Death, by definition, cannot be first hand. And there can also be no survivors to tell the tale of death. Put it simply, even though death is an every-day reality of life, it is an unknown, and the fear of the unknown is a primeval feeling in humans. Fear leads to overexaggerated response.
But, if you come down to it, there is no better example of overexaggeration than humour and other themes associated with celebration. Just call to mind any of your favourite jokes. And for a moment, cut out all the hyperbole in it, and use the utmost logic on it. Immediately its fizz will vanish, its bouncy air will be deflated. For instance, consider this one: A couple of hunters are out in the woods when one of them falls to the ground. He doesn't seem to be breathing, his eyes are rolled back in his head. The other guy whips out his cell phone and calls the emergency services. He gasps to the operator: 'My friend is dead! What can I do?' The operator, in a calm soothing voice says: 'Just take it easy. I can help. First, let's make sure he's dead.'
There is a silence, then a shot is heard. The guy's voice comes back on the line. He says: 'OK, now what?'
You may like to laugh, but obviously no friend will be stupid enough to kill his friend to ensure that he is dead. So you cannot use this elementary reasoning here as humour simply cannot stand the test of serious logic and reality. In that sense, humour is the metaphorical equivalent cocking a snook at life's certitudes and verities.

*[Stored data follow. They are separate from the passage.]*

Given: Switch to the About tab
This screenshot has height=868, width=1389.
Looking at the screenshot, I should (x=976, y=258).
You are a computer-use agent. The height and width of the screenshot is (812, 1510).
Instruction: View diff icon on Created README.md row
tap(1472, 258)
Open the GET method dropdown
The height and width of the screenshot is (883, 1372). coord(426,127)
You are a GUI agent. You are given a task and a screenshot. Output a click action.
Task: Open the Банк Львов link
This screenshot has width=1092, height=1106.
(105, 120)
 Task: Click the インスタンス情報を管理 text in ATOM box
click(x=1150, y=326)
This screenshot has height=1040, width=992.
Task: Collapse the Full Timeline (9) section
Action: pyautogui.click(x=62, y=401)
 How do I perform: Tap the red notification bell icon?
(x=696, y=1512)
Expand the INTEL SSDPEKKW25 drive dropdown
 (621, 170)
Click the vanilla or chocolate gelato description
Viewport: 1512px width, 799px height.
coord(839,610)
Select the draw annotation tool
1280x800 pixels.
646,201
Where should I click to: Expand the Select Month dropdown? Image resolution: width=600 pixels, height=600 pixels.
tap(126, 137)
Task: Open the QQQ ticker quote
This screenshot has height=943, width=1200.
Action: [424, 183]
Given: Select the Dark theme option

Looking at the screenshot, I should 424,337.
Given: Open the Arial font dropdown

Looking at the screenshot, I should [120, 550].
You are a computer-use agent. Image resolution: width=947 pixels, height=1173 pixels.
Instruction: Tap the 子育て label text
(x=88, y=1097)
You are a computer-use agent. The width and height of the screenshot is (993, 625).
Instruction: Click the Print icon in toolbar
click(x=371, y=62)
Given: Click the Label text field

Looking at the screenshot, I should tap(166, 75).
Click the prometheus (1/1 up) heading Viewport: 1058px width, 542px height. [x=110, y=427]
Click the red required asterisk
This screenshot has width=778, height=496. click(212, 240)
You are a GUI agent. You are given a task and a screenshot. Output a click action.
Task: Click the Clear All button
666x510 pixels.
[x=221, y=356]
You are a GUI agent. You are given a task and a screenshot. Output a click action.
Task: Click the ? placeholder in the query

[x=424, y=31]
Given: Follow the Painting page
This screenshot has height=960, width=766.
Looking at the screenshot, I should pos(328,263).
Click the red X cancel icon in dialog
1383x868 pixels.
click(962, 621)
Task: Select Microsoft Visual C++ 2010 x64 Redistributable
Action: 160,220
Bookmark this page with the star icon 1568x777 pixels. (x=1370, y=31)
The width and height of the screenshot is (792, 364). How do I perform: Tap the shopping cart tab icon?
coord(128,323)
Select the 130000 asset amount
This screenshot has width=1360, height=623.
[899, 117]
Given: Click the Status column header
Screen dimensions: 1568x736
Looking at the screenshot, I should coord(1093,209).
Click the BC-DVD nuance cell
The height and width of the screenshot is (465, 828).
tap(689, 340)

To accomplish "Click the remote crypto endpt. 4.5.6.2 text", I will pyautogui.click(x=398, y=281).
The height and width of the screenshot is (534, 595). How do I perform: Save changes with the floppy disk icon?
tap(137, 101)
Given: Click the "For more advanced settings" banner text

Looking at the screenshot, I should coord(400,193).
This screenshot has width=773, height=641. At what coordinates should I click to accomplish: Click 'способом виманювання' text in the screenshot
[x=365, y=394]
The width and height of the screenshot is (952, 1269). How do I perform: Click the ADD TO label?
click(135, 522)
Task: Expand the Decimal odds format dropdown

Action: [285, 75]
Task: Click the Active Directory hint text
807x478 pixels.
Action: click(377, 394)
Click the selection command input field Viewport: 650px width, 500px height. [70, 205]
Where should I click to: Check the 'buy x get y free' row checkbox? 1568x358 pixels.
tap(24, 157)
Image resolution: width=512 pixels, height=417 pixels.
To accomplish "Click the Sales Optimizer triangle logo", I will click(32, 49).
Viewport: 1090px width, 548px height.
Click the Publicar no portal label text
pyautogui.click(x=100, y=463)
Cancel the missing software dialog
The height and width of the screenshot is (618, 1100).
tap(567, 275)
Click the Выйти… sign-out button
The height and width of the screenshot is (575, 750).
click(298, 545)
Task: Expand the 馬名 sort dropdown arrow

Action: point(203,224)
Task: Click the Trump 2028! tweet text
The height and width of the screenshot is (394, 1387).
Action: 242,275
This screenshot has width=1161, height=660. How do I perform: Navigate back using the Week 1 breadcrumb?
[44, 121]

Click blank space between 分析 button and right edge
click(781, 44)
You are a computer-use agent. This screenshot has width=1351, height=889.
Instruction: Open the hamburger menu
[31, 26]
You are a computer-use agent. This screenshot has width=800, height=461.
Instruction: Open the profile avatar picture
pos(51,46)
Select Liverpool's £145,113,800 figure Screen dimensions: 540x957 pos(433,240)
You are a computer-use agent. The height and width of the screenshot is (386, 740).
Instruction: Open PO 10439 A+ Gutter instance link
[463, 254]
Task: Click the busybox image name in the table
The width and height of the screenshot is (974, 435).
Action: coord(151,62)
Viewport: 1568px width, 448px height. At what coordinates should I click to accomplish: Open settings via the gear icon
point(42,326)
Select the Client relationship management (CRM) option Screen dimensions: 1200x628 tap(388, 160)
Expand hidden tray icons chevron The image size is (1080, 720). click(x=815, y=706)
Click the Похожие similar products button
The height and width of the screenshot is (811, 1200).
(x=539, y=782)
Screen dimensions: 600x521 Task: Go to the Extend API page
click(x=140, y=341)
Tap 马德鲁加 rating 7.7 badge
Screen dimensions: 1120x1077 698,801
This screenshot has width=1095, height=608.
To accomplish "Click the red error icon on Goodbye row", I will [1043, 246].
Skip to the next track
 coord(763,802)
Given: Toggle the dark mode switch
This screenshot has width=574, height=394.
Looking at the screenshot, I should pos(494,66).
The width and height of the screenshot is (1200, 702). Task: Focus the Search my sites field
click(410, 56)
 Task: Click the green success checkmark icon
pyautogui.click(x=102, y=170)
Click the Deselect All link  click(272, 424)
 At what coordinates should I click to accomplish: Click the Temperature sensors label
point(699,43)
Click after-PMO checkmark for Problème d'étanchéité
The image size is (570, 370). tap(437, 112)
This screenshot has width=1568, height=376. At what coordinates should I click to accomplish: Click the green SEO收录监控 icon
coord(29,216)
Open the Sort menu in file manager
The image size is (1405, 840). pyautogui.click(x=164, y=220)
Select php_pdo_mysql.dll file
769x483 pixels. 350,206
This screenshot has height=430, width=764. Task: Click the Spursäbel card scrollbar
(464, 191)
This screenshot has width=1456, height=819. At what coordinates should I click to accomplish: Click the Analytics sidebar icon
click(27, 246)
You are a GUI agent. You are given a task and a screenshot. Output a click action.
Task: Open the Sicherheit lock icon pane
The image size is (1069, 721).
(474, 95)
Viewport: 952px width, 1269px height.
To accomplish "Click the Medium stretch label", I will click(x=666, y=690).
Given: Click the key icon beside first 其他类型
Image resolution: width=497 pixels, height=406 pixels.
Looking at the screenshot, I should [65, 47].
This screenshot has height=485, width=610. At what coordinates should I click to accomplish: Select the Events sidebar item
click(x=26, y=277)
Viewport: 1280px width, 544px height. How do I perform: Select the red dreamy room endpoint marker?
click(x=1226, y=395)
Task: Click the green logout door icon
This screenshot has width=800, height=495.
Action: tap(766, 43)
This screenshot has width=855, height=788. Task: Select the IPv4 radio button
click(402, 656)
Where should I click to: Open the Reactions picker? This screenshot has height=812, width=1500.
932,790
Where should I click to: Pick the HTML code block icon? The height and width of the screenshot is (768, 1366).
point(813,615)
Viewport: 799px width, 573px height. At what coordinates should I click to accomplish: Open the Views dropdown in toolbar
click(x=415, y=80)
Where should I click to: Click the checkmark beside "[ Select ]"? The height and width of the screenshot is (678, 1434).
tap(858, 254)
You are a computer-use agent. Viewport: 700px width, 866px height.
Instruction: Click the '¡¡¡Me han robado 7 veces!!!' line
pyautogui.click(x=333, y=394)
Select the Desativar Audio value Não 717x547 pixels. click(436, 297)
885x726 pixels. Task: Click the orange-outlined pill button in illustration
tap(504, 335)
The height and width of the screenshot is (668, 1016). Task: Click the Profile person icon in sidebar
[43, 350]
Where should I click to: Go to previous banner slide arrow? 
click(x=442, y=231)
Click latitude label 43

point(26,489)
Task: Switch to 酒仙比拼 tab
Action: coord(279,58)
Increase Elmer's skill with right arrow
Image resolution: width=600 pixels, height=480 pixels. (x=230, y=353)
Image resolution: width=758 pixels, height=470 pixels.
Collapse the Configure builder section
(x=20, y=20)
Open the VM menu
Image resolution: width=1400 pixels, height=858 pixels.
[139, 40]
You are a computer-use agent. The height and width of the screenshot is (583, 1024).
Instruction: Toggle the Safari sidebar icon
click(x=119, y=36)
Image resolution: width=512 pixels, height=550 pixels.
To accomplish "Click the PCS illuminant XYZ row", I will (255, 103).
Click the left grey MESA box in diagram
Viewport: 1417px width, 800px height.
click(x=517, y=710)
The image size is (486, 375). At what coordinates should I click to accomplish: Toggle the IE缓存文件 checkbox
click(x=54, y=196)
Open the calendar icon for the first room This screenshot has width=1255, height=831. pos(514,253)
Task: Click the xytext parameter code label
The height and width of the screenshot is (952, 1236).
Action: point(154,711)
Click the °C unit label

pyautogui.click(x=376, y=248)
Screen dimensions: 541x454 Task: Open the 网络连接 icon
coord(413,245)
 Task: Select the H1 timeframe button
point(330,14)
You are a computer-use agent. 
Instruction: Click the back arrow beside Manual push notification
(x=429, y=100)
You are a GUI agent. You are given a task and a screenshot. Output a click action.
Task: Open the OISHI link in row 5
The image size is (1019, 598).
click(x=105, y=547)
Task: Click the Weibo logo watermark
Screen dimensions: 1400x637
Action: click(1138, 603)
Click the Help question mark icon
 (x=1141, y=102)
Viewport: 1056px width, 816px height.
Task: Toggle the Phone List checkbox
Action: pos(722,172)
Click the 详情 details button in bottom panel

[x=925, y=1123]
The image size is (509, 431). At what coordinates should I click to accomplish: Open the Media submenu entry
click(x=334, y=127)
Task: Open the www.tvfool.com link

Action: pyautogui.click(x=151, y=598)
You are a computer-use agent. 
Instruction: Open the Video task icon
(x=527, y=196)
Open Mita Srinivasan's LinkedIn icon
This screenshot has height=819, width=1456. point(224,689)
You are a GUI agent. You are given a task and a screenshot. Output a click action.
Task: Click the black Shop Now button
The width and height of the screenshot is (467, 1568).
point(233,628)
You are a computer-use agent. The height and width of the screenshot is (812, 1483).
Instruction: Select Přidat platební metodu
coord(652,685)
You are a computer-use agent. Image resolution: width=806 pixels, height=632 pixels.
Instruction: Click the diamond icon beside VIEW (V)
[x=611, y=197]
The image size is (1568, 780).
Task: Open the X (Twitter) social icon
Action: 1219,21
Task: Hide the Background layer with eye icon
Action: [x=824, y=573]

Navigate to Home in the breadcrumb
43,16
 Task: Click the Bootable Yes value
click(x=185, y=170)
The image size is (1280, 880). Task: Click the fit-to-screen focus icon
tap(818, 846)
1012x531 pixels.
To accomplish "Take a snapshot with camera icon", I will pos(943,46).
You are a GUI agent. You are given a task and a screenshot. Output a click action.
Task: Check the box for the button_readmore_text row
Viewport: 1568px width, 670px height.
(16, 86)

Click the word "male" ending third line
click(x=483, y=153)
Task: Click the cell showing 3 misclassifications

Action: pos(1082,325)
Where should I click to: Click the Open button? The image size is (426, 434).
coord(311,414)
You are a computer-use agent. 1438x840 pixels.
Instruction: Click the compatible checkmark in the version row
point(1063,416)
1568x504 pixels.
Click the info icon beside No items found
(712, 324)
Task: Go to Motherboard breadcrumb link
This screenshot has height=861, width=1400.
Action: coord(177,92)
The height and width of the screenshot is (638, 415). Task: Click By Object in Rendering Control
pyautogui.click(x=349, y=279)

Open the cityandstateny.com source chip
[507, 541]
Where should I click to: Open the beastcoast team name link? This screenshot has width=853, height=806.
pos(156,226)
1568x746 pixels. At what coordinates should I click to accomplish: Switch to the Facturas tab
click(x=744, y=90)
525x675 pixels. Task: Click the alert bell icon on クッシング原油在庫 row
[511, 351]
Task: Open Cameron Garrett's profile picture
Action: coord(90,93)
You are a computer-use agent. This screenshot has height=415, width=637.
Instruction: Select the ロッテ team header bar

Even though humour may be a defiant counter-response born in the human breast to the ineluctable problems of existence, it need not be an antithesis to death. James Thurber once famously defined humour as: 'It is when an expected future is replaced with an unexpected future. The more unexpected the more humorous'. But he could as well have been talking of death and its consequences. For, death alters life like no other. And no future is more uncertain than the one faced by a person who has lost his near or dear. In this sense, death and humour represent the two faces of the same coin of fate. So between the laughter of death and the cry of humour, there is little to choose. At any rate, isn't death the ultimate humorist, having the last laugh always.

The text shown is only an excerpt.